• What to do: Reproduce exactly, and only, the lines below from the one containing "This screenshot has height=325, width=437." through the one containing "Given: Click the object".

====== Task material

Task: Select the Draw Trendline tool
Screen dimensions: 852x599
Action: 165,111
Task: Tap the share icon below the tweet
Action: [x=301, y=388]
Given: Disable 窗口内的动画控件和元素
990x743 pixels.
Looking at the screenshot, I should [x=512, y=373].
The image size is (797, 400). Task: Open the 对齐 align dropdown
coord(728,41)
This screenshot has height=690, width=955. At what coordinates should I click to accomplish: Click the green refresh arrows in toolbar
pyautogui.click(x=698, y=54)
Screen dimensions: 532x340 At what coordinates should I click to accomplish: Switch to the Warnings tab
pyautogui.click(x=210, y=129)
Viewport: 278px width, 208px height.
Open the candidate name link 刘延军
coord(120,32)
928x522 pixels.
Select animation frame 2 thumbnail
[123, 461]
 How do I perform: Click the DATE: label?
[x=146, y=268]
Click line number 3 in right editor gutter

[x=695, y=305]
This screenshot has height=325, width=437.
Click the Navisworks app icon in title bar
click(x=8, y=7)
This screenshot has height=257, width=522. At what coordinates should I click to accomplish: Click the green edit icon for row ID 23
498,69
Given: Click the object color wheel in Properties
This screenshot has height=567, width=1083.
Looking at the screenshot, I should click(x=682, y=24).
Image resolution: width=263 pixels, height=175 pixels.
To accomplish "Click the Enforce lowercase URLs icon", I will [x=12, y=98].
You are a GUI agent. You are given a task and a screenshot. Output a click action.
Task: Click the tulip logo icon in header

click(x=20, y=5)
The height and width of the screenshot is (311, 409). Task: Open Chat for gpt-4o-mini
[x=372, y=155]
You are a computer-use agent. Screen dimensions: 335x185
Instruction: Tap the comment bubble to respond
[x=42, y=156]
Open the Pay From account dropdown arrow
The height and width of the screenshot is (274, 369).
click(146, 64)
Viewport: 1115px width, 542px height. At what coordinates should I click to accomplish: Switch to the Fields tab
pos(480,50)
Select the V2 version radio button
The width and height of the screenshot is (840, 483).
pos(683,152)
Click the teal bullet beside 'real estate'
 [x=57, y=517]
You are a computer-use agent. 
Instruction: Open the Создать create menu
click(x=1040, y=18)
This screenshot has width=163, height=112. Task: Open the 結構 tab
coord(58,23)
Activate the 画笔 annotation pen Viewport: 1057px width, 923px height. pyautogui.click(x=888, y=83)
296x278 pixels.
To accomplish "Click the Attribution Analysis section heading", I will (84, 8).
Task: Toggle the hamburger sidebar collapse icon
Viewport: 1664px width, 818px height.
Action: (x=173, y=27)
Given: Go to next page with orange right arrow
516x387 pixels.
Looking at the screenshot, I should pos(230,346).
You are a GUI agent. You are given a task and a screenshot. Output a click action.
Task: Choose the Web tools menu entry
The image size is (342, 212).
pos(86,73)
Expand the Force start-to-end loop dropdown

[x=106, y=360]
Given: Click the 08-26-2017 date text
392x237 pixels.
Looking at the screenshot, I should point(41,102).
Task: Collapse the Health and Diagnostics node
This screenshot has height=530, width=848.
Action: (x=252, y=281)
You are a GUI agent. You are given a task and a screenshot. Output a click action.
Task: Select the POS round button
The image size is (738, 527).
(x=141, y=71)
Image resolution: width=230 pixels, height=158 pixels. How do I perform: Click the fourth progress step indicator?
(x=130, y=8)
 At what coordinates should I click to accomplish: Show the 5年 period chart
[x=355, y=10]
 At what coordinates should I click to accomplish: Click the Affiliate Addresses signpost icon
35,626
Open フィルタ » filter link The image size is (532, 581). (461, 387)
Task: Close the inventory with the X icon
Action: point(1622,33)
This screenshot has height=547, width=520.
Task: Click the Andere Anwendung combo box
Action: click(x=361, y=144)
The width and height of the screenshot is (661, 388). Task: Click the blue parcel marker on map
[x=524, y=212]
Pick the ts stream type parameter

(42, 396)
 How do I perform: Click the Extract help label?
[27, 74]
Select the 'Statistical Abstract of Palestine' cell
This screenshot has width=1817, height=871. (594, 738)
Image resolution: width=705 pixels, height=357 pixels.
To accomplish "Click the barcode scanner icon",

============

• Response:
This screenshot has height=325, width=437.
Click the Navisworks app icon in title bar
click(x=8, y=7)
This screenshot has height=257, width=522. At what coordinates should I click to accomplish: Click the green edit icon for row ID 23
498,69
Given: Click the object color wheel in Properties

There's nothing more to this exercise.